Petalumans feel government shutdown’s effects
During a recent break in the winter rains, the San Pablo Bay National Wildlife Refuge bustled with activity. Sandpipers and avocets poked around in the tidal wetlands. A cyclist peddled along the five miles of levee trails above the mud flats.
Marin County resident Anthony Lewis was out for a stroll in the sunshine.
Notably absent, though, were any of the workers who maintain these salt marsh trails, empty the overflowing garbage cans and explain the wildlife to curious visitors. The refuge, just eight miles south of Petaluma, is the closest federal land to the city. It is managed by the U.S. Fish and Wildlife Service, and the five federal employees have all been furloughed during the government shutdown.
If a visitor trips and falls or twists an ankle, a park ranger won’t be able to assist them. But Lewis doesn’t seem to mind. He’s been collecting pocketfuls of rocks, a practice he isn’t sure is entirely legal.
“I feel bad for the people who can’t do their jobs, but it won’t stop me from coming out here,” he said. “It’s better, there’s no one here to hassle you.”
As the longest government shutdown in history plays out in Washington, Petaluma residents are starting to feel the impacts. From minimal staffing at popular public open spaces to the threat of losing federal food subsidies, the shutdown is casting a long shadow over many aspects of people’s lives.
It is even more directly impacting some Petaluma residents who work for the Coast Guard, National Oceanic and Atmospheric Administration, the National Parks Service and other agencies and federal contractors, who are not sure when the next paycheck will arrive.
“For us, our greatest concern is that we are here to protect the natural resources,” said John Dell’Osso, chief of interpretation at Point Reyes National Seashore, 18 miles southwest of Petaluma. “The important message is that we are open, however, if you go on a hike and do get injured, response times are much slower.”

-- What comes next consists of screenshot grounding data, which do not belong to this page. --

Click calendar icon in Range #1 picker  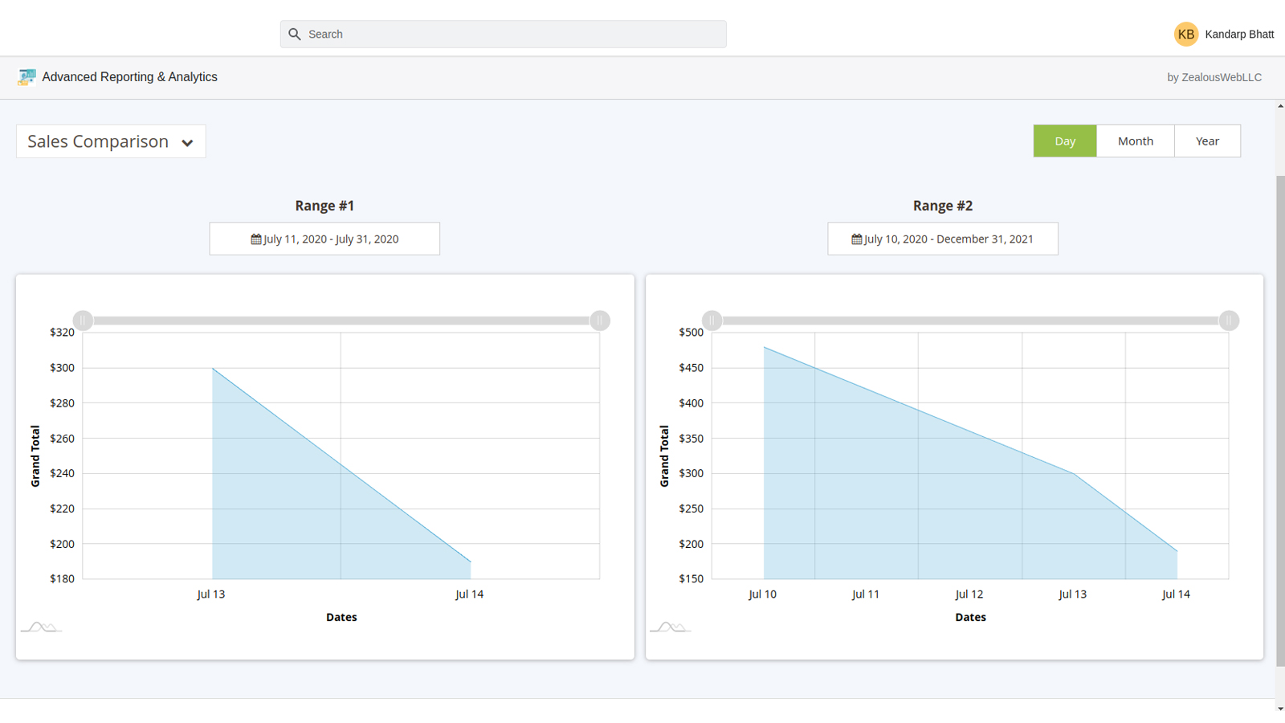pos(256,239)
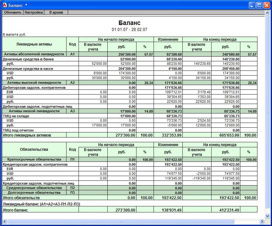Click the Баланс window title icon
Screen dimensions: 272x226
coord(5,5)
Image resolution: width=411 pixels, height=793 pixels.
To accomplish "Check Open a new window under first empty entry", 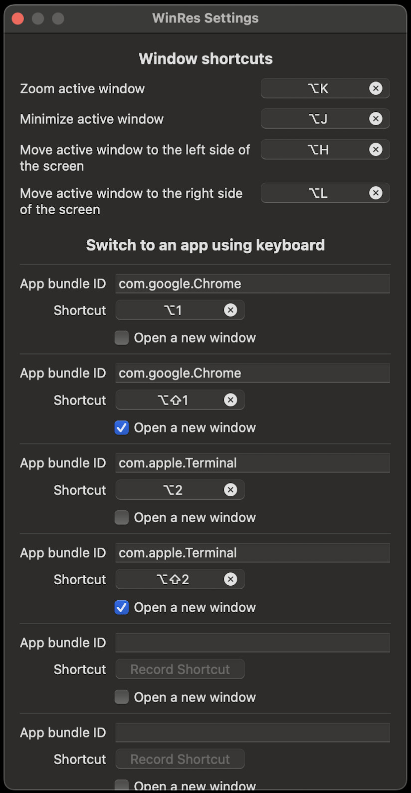I will 122,697.
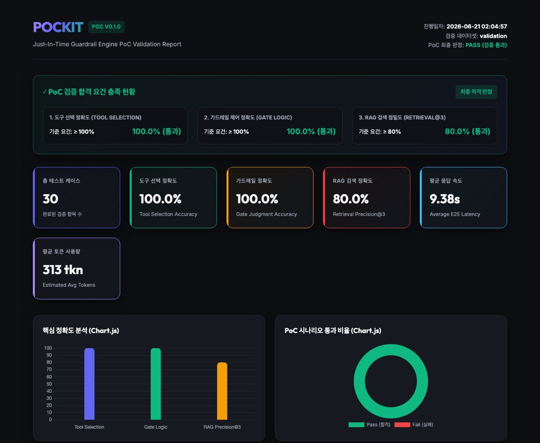
Task: Toggle the Pass (합격) legend swatch
Action: pyautogui.click(x=356, y=425)
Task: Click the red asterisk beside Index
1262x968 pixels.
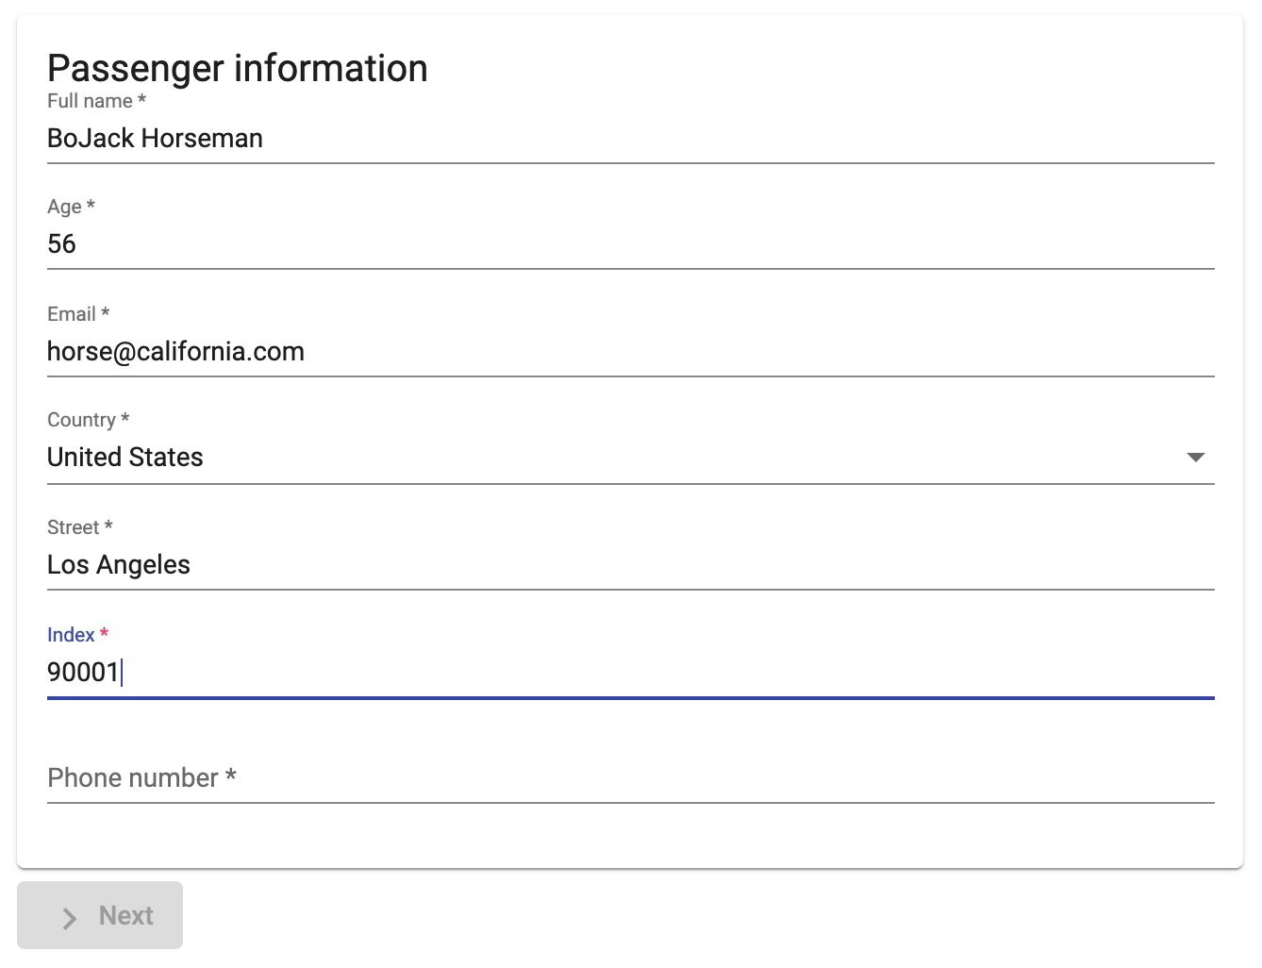Action: 105,633
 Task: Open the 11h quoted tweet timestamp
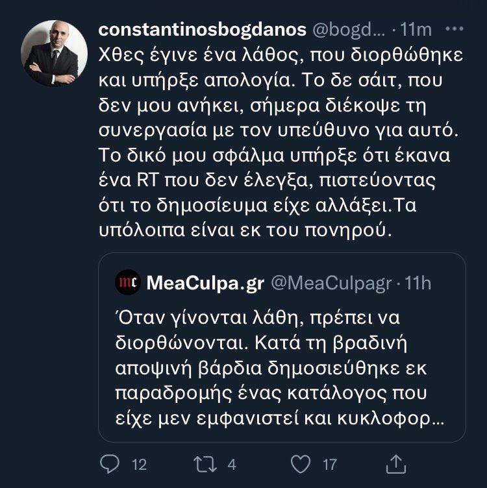point(418,282)
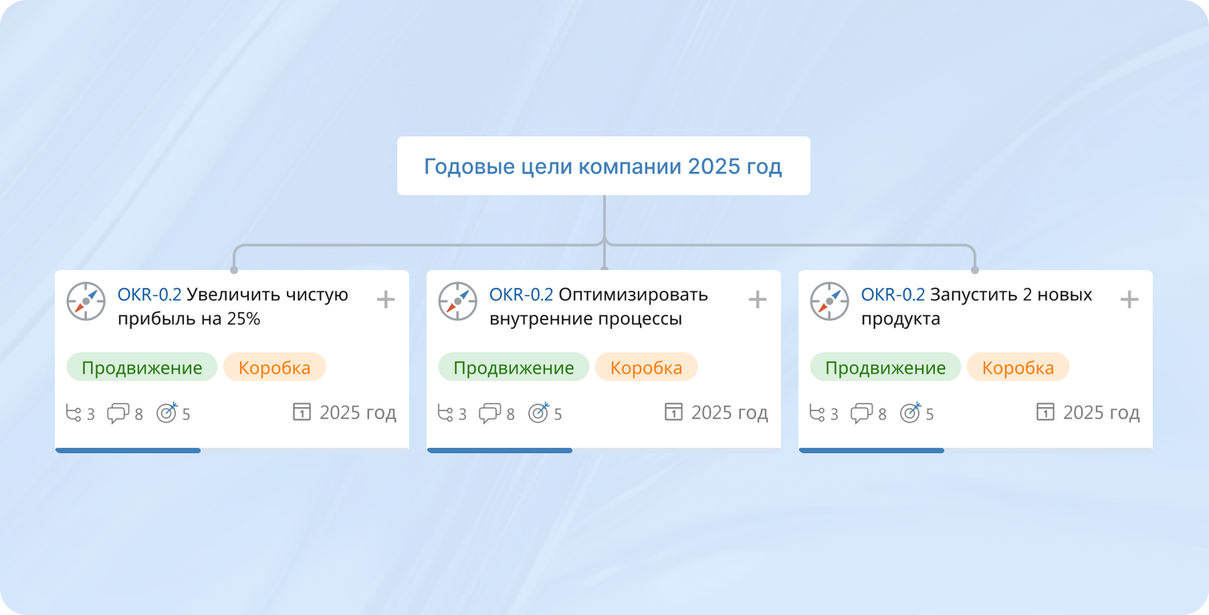
Task: Click the compass icon on 'Оптимизировать внутренние процессы' card
Action: tap(458, 301)
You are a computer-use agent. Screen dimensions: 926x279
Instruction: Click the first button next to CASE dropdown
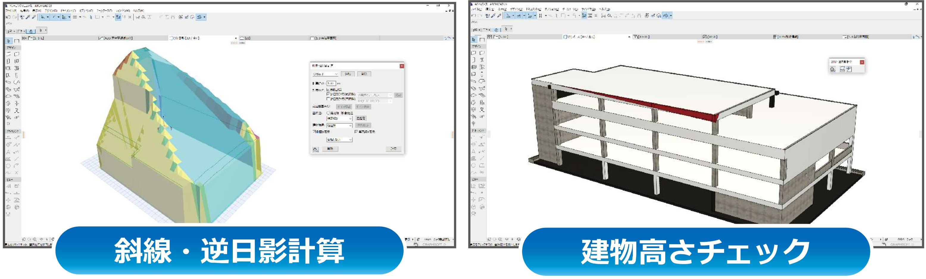point(348,74)
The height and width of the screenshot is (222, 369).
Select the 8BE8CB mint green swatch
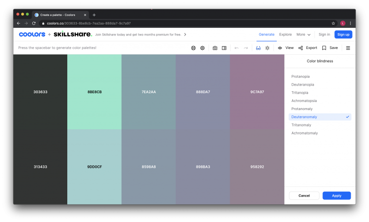pyautogui.click(x=94, y=92)
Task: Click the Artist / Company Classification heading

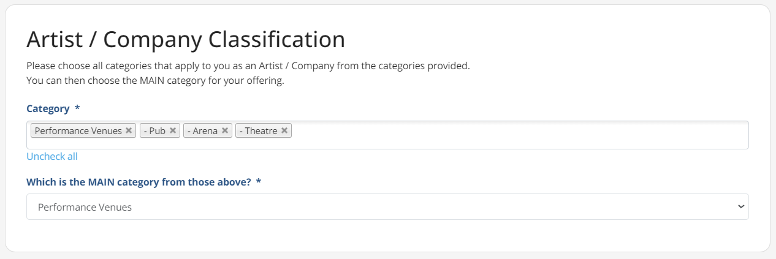Action: pyautogui.click(x=186, y=40)
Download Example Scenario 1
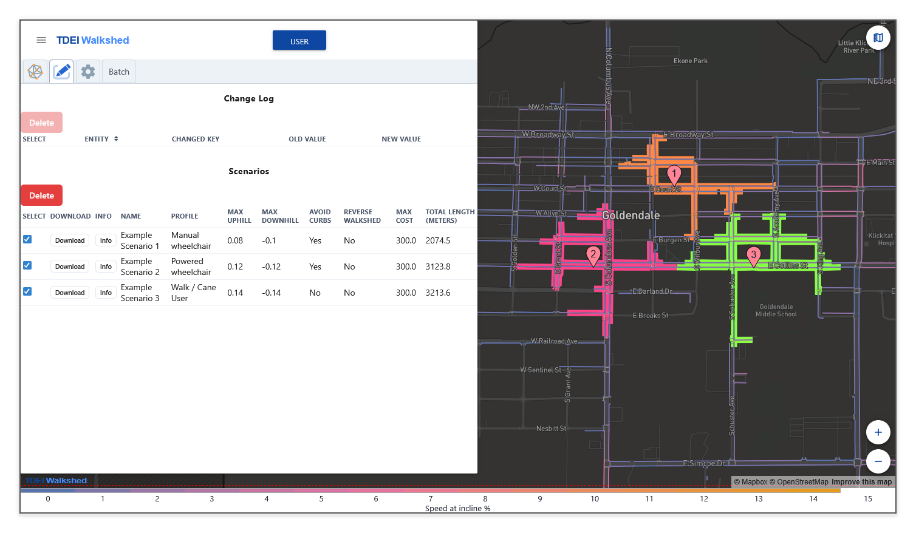This screenshot has height=533, width=916. pos(70,240)
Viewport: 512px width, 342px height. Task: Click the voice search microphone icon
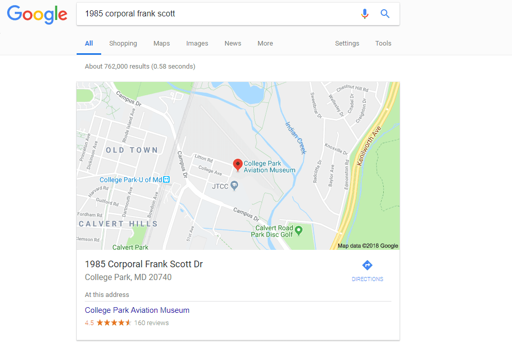pos(365,14)
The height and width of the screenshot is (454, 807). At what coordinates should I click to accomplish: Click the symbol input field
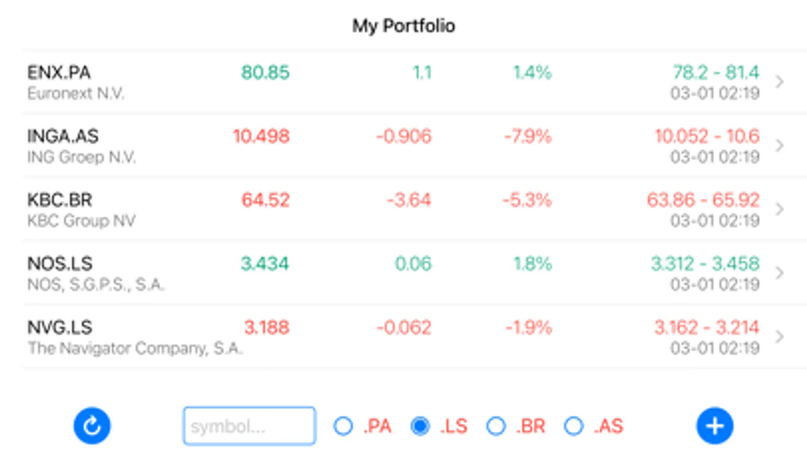tap(249, 426)
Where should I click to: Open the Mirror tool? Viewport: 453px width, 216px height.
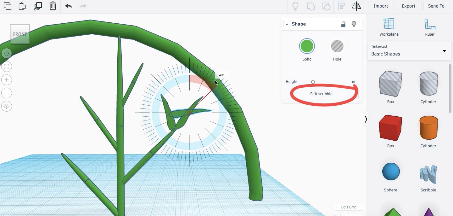(356, 6)
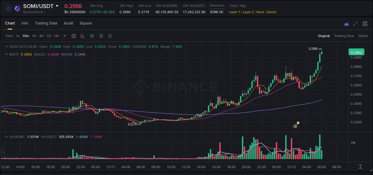Launch the Ai chart analysis icon
The height and width of the screenshot is (175, 373).
coord(346,23)
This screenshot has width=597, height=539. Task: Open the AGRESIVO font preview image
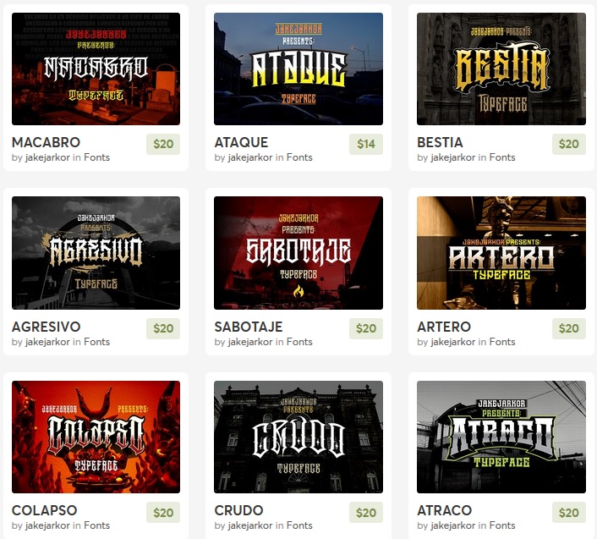tap(96, 253)
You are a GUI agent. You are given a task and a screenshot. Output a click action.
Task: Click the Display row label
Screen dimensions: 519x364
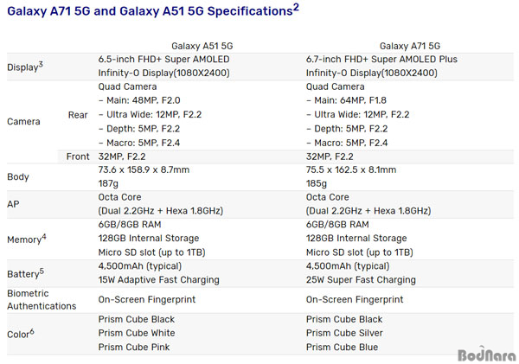[x=25, y=67]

Dell’Osso, a Cotati resident, is working without pay during the shutdown like many employees deemed essential. Others have been furloughed, meaning critical work is not getting done. Dell’Osso estimated 10 to 12 National Seashore employees live in Petaluma. Other Petaluma residents include employees of NOAA, U.S. Fish and Wildlife Service and the Coast Guard. Some federal employees spoke on background since they were not authorized to speak to the media.
Science projects take a hit
Federal scientists, who are studying the impacts of climate change on the marine life off of Point Reyes, aren’t able to plan future experiments. Point Blue Conservation Science of Petaluma has several federal contracts that are affected by the shutdown, including a cooperative agreement with the Fish and Wildlife Service to carryout research on the Farallon Islands.
Negotiations over another longterm agreement with Fish and Wildlife are on hold during the shutdown, according to Pete Warzybok, a senior marine ecologist and Farallon program leader for Point Blue. Meanwhile, without federal workers to provide logistics, like resupplying the islands with fuel and fixing the broken water pumps, Point Blue scientists may have to leave the tiny, biologically diverse islands west of the Golden Gate, something that hasn’t happened since 1968.
“It’s anxiety producing for us,” Waryzbok said. “We have a lot of empathy for our colleagues on furlough. They want to be fulfilling their mission. It’s frustrating for a lot of people. If this drags on, it’s going to become an issue and we may have to take staff off the island.”